[DATA FOR PROCESSING]

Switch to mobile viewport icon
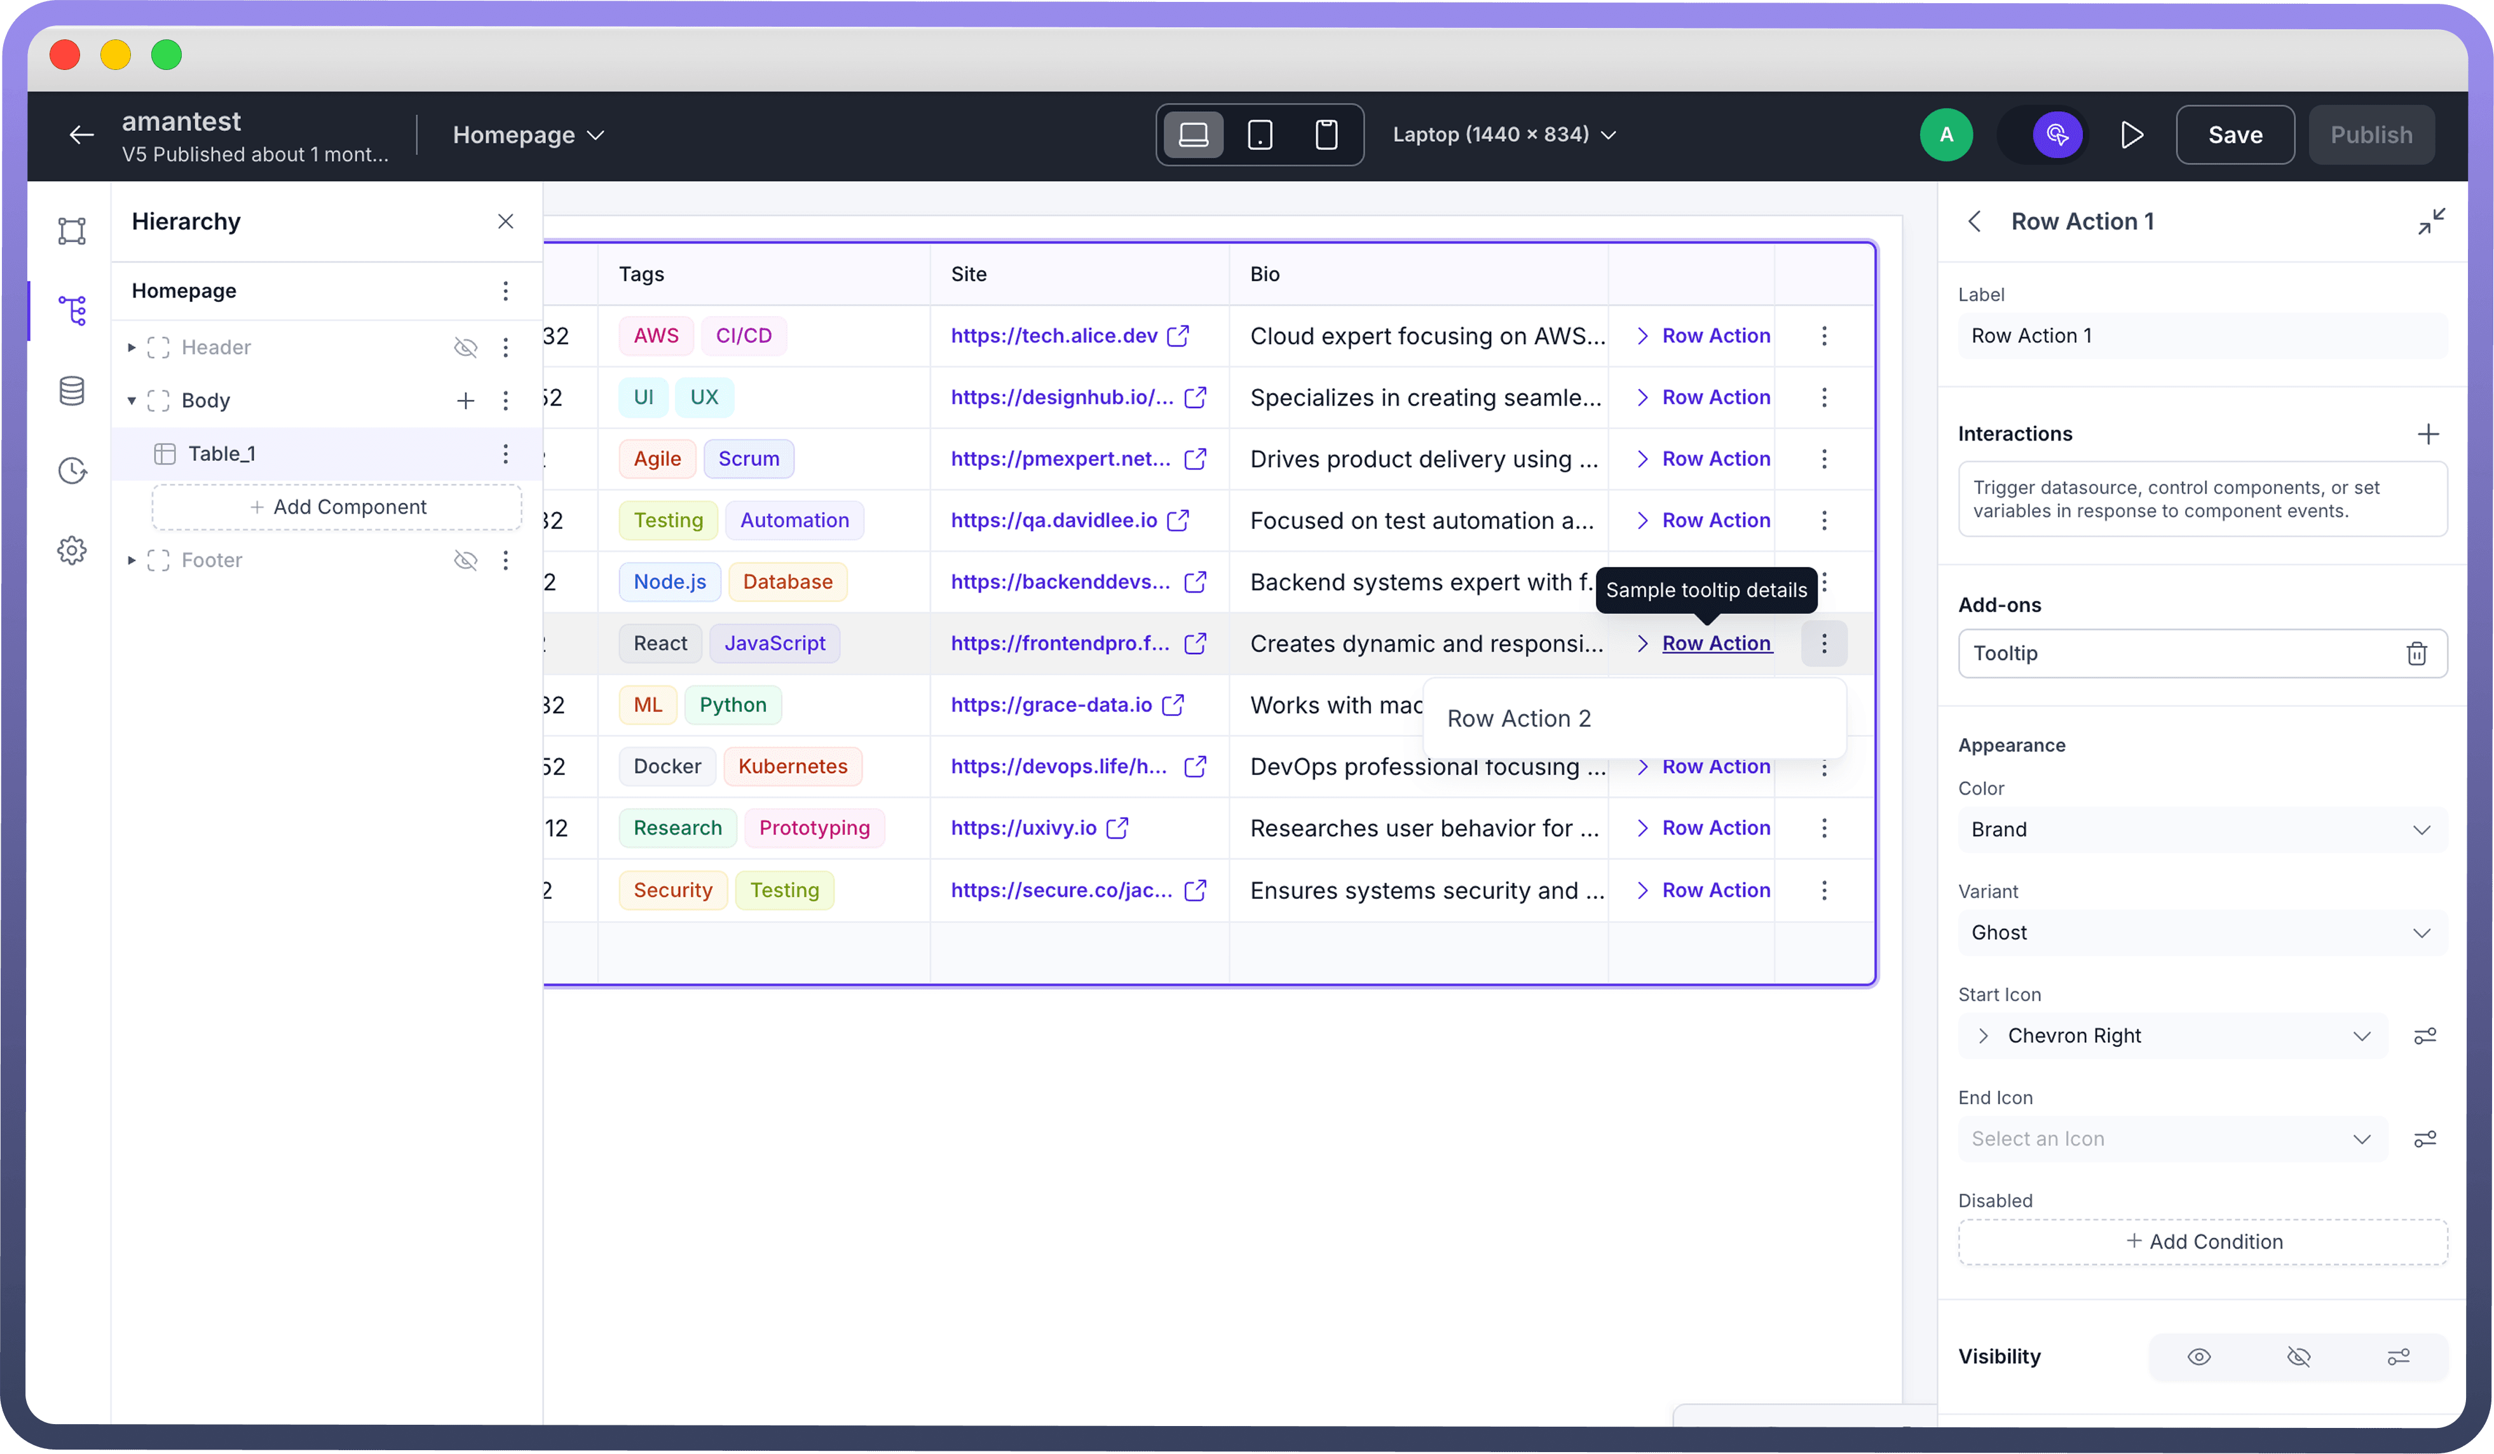This screenshot has width=2494, height=1454. [x=1325, y=135]
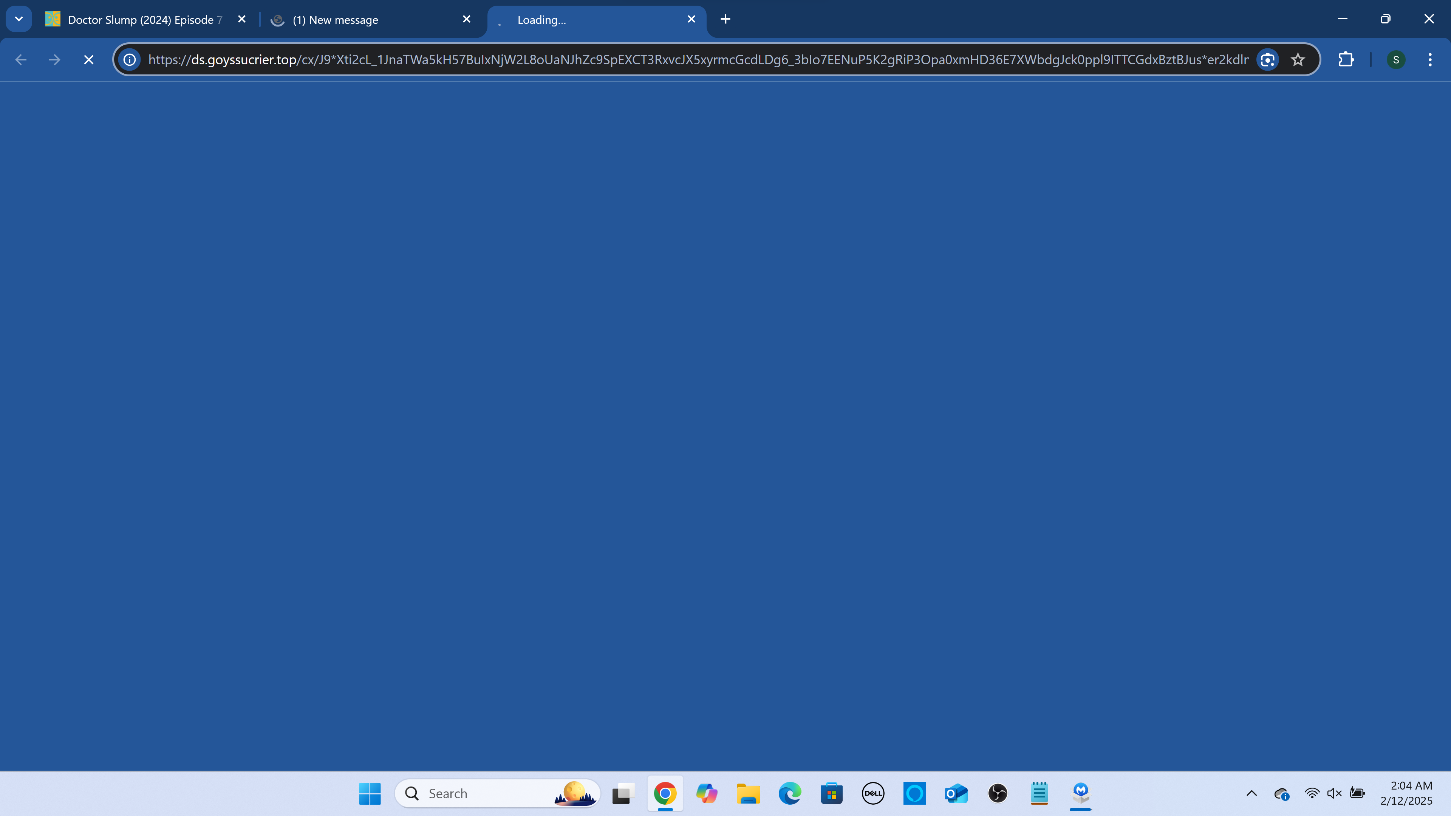The width and height of the screenshot is (1451, 816).
Task: Expand the tab search dropdown arrow
Action: (19, 19)
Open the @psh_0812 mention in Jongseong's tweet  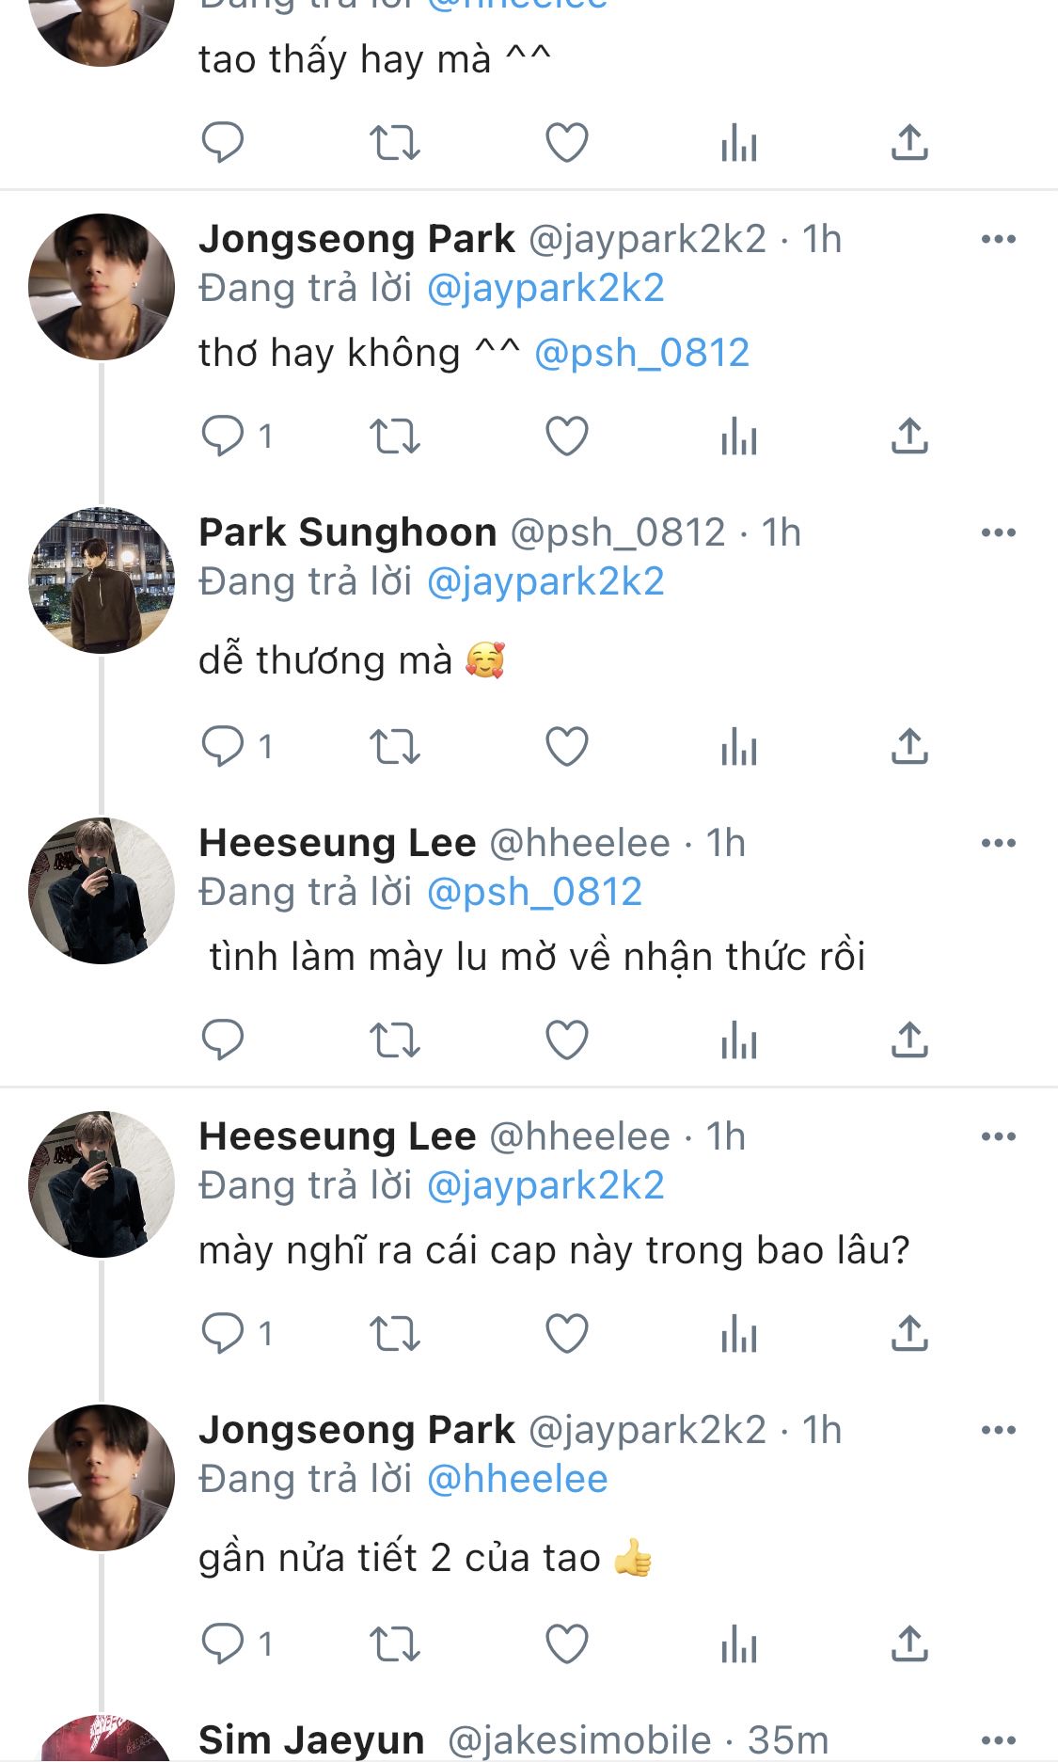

[SHORT TASK] Rewrite all the entries above, replacing "mobile" with "tablet" and keeping everything else the same. Leave the pictures out.

[TASK RESPONSE]
Switch to tablet viewport icon
This screenshot has width=2494, height=1454. [x=1325, y=135]
The width and height of the screenshot is (1451, 816).
Task: Expand the tab search dropdown arrow
Action: (19, 19)
Open the @psh_0812 mention in Jongseong's tweet  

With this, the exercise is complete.